Beberapa calon legislatif (caleg) PPP juga kehilangan kursi di Senayan dan beralih ke partai lain. Contohnya, tiga kursi yang dimenangkan PPP di daerah pemilihan (dapil) Jawa Timur (Jatim) III, Jatim VIII, dan Jatim XI dialihkan ke Partai Demokrasi Indonesia Perjuangan (PDIP).
Anggota Mahkamah DPP PPP, Abdullah Mansyur, menyatakan bahwa pihaknya akan segera melakukan evaluasi terkait hasil Pemilu 2024. “Pasti akan ada evaluasi nantinya,” ujarnya kepada Alinea.id pada Kamis (21/3).
Partai Ka’bah juga berencana untuk mengajukan gugatan terkait hasil pileg ke Mahkamah Konstitusi (MK), meskipun peluangnya kecil. Berdasarkan Undang-Undang (UU) Nomor 7 Tahun 2017, perselisihan hasil pemilihan umum (PHPU) harus diajukan ke MK maksimal 3 x 24 jam setelah Komisi Pemilihan Umum (KPU) menetapkan hasil suara dan MK punya waktu 14 hari untuk menyelesaikan proses perkara.
Perlu dilakukan intropeksi, Direktur Eksekutif Aljabar Strategic Indonesia, Arifki Chaniago, menyarankan agar PPP melakukan introspeksi. Ada beberapa hal yang perlu dievaluasi, seperti regenerasi, sumber daya yang didominasi oleh wajah lama, dan ketidaksolidan internal.
Menurutnya, dukungan PPP terhadap Ganjar Pranowo-Mahfud MD dalam Pilpres 2024 juga tidak menguntungkan. “Basis pemilih cenderung mendukung Anies maupun Prabowo,” ujarnya kepada Alinea.id.

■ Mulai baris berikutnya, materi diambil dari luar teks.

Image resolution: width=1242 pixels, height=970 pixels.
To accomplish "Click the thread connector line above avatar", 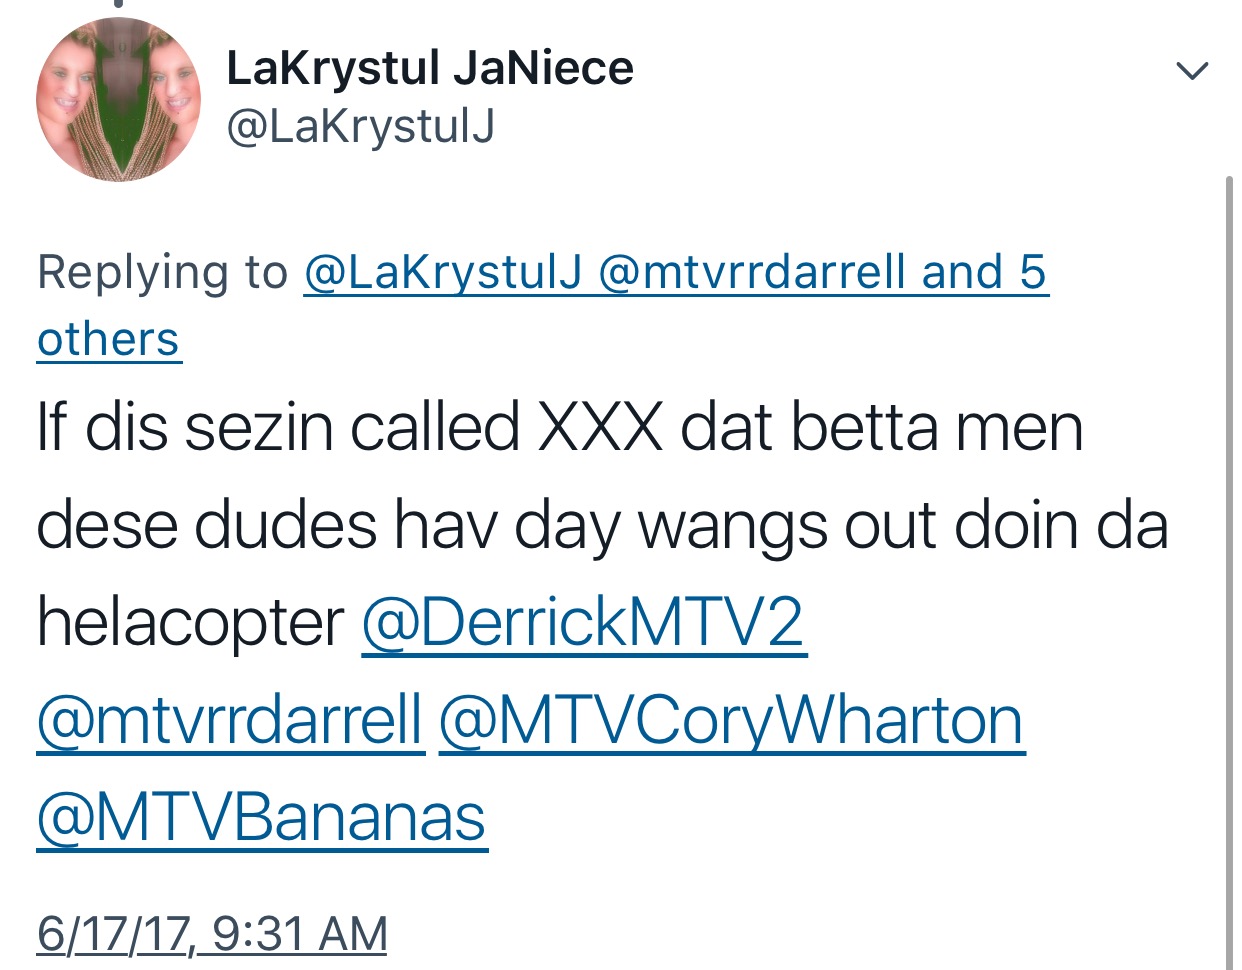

Arifki juga mengingatkan bahwa evaluasi tersebut penting dilakukan mengingat kesempatan untuk masuk ke parlemen pada 2029 akan sulit. Contoh yang diberikan adalah Hanura yang kembali gagal mendapatkan kursi di DPR pada 2024 karena tidak bisa mencapai ambang batas sejak 2019.